New generation disruptors on the horizon
FinTechs are among the fastest-growing technology companies in the country. In 2019, FinTech firms raised over $120 million in funding. Already, some of these companies are top players in the world.
“According to a report by PwC in 2016, showing which part of the financial sector is likely to be most affected by FinTech over the next five years: It shows that consumer banking is first, followed by fund transfer and then investment banking and SME banking. Truly, their effects have been far-reaching.
“Money transfer and payments have been disrupted the most, even in Nigeria. In Nigeria, it is the payment that is most affected by the disruption in the banking space. The guideline and circulars released by the CBN have been very instrumental in guiding the space.
“According to PwC 2017 survey, what drives FinTech is their data analytics and Artificial Intelligence,” said Dr. Katata.
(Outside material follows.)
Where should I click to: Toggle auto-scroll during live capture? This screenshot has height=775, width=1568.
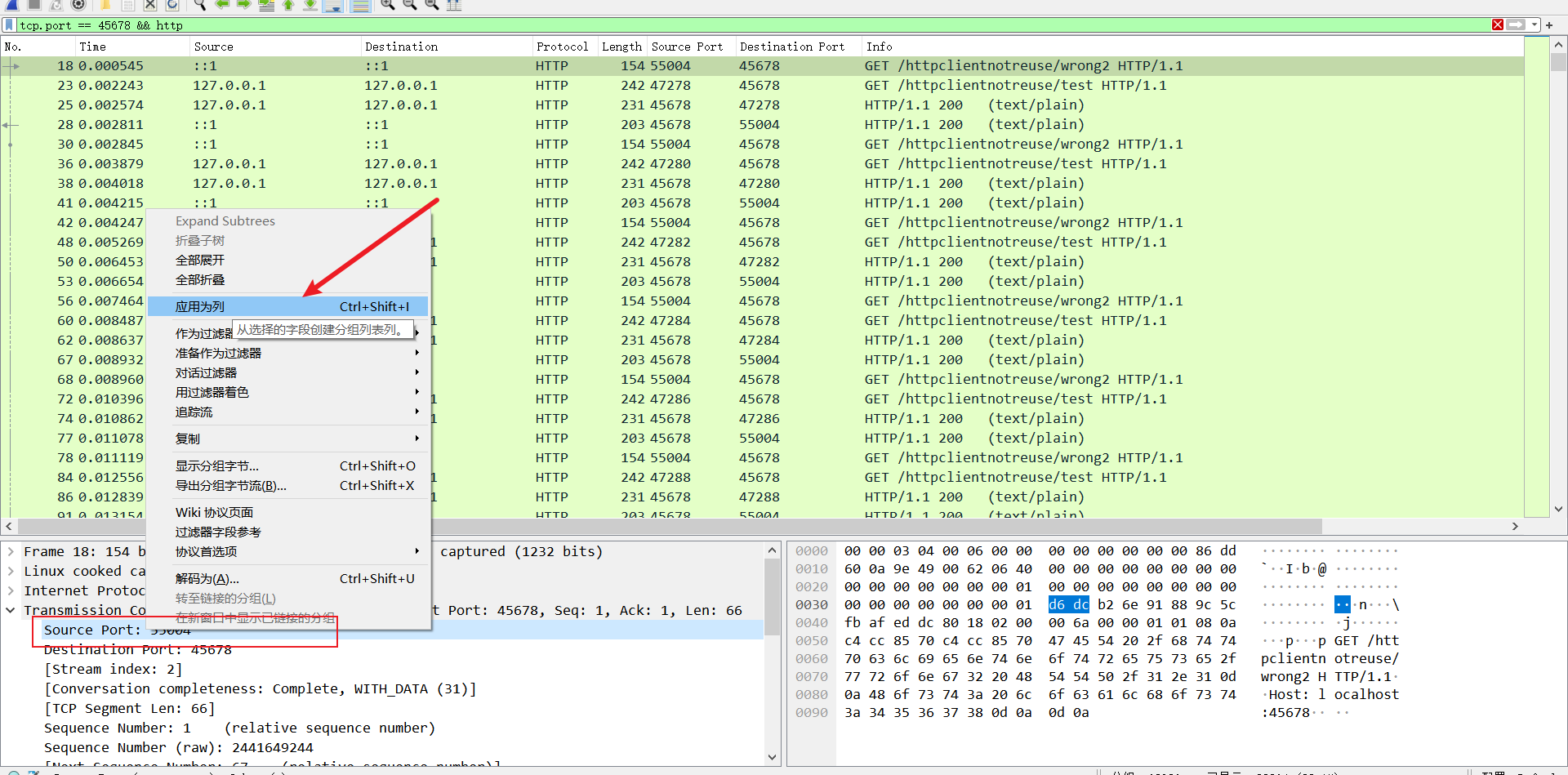click(332, 5)
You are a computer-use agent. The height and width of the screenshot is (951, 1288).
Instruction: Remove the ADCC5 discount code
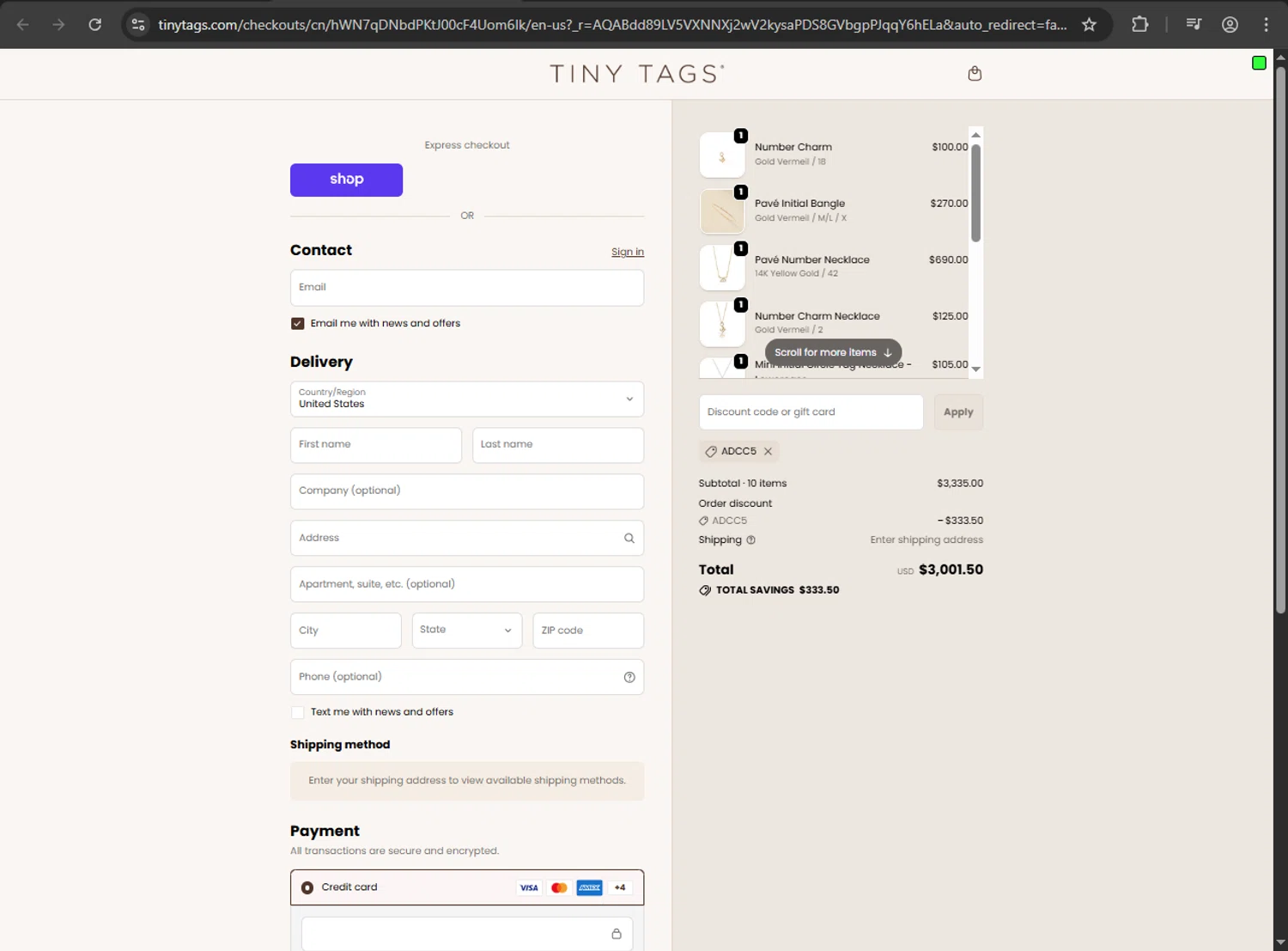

Among the top players in the FinTech space are Interswitch, Flutterwave, O-Pay, Paystack, Branch and TransferWise, among others.
There is the overarching concern for the security of funds as cyber hacking has become the order of the day, making banks and other financial institutions invest heavily in protecting their customers’ funds and data against exposures to unethical hackers.
In 2016, cyber thieves looted over $100 million from Bangladesh’s Central Bank. Sometimes we hear that Microsoft website has been hacked, Cisco is having issues, among other issues. Cyber risk always exists in as much as you are online. Banks suffer from operational risks and critical infrastructure.
There is, therefore, the need for financial institutions, their customers and everyone dealing and trading with FinTechs, BigTechs, to pay extra attention to how they use and give up their data, passwords etc., in the process of carrying out a transaction. Data privacy is crucial!